Raw records
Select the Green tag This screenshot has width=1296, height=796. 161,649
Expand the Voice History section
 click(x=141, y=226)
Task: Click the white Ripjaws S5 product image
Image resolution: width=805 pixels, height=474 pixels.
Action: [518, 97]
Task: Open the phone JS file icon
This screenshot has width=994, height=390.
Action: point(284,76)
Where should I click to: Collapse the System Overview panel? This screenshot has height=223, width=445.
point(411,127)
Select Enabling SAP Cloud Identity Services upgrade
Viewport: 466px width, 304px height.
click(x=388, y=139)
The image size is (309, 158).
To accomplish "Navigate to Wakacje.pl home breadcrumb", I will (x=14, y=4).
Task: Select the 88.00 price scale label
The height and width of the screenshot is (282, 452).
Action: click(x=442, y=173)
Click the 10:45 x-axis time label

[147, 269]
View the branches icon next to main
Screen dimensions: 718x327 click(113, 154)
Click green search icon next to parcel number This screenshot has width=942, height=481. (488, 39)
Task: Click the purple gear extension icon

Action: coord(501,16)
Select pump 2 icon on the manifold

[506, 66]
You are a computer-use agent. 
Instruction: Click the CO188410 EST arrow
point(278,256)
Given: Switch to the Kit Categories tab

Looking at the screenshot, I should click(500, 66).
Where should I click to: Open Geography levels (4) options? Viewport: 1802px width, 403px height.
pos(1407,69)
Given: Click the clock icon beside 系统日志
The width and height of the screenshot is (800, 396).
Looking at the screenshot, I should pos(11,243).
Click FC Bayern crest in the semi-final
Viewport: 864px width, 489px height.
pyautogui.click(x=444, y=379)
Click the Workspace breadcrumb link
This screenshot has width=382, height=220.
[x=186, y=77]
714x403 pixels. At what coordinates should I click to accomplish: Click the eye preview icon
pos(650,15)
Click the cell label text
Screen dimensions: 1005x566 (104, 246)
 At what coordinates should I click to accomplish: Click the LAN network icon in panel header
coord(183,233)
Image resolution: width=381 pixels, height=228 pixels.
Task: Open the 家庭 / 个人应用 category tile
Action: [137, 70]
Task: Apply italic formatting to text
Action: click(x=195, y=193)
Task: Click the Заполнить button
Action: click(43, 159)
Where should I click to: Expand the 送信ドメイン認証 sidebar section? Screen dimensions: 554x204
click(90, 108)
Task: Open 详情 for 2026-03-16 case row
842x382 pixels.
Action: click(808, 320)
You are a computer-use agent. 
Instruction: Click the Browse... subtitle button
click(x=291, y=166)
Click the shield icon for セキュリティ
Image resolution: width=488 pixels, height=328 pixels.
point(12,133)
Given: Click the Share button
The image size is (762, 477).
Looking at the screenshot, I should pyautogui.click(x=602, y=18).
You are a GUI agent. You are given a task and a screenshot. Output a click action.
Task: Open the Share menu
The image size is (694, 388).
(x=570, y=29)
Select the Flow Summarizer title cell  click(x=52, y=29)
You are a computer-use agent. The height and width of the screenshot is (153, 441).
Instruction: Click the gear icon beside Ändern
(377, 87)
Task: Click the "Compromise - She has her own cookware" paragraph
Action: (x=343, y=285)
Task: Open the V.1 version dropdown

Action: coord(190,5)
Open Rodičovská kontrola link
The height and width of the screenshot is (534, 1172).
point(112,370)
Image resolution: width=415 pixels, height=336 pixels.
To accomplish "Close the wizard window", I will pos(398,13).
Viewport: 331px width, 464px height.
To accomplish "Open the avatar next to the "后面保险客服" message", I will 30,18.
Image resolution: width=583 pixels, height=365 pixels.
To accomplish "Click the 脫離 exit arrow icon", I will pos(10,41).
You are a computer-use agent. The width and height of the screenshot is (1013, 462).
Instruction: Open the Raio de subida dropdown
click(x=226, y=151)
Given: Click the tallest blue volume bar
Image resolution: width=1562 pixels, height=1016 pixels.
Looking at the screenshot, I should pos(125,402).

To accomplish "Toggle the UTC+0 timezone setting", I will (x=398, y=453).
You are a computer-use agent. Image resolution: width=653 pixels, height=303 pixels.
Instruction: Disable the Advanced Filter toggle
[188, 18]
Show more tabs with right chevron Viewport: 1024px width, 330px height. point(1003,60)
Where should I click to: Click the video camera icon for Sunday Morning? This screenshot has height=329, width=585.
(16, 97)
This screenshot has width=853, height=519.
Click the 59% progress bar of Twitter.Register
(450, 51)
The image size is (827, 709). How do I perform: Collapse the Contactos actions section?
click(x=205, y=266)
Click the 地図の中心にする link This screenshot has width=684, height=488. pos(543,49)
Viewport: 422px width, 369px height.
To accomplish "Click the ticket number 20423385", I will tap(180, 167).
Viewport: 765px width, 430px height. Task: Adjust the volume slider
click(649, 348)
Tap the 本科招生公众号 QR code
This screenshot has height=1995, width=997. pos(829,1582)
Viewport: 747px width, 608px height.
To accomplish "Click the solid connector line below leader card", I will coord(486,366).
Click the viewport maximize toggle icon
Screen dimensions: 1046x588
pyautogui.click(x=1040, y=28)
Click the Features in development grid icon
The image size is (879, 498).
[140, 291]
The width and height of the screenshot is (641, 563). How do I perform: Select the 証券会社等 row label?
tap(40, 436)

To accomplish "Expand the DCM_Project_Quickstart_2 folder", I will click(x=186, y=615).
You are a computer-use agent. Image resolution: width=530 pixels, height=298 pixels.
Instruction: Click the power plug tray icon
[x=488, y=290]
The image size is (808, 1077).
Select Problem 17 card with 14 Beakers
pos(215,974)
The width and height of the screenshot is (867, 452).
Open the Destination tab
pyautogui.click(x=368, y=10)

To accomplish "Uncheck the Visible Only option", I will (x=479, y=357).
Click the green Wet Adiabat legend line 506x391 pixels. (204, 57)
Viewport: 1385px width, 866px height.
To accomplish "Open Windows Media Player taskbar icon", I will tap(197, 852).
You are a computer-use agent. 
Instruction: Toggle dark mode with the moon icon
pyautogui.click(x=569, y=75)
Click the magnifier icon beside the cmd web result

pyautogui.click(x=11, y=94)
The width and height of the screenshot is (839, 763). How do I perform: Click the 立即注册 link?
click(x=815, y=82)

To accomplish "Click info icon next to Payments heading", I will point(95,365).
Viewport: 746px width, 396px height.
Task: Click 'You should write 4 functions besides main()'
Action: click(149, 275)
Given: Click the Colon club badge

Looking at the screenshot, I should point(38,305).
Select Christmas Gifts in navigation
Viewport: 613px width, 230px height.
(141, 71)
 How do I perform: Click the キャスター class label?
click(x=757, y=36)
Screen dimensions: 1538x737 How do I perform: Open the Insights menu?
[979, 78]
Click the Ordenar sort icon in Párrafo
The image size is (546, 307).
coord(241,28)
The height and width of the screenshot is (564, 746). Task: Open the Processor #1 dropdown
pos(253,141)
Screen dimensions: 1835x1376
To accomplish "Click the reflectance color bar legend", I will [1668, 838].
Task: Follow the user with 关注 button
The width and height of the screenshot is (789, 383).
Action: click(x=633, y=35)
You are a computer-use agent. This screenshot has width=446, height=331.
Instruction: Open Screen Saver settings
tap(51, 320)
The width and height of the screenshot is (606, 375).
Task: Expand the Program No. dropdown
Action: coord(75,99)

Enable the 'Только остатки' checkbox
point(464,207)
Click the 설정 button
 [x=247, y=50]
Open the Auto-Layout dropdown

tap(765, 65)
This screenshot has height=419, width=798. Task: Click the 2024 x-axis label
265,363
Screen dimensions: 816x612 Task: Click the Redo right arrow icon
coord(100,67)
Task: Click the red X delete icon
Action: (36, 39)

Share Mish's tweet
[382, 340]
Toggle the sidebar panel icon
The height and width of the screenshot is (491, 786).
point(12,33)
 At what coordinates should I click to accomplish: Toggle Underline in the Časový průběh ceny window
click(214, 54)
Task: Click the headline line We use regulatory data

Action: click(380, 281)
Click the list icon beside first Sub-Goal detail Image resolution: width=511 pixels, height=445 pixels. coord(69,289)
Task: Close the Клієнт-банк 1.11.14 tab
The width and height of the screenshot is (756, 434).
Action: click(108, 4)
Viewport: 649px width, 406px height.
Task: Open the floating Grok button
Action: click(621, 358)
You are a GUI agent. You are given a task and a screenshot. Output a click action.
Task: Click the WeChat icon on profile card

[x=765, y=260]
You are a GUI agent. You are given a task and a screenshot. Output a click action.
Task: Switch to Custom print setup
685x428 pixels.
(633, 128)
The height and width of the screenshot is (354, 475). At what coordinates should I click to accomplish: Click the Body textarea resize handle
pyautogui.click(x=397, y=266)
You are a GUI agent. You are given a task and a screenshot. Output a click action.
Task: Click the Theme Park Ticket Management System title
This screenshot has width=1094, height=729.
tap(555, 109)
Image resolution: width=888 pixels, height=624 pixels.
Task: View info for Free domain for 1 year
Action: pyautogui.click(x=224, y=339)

Exercise details
Reproduce only the entries beginning with the line that contains "Share Mish's tweet" and continuing through the line that contains "Action: click(380, 281)", with their requests included. Shift each coordinate in the answers up by 84.

Response to this exercise
Share Mish's tweet
[466, 424]
Toggle the sidebar panel icon
The height and width of the screenshot is (491, 786).
point(96,117)
 At what coordinates should I click to accomplish: Toggle Underline in the Časový průběh ceny window
click(298, 138)
Task: Click the headline line We use regulatory data

Action: click(464, 365)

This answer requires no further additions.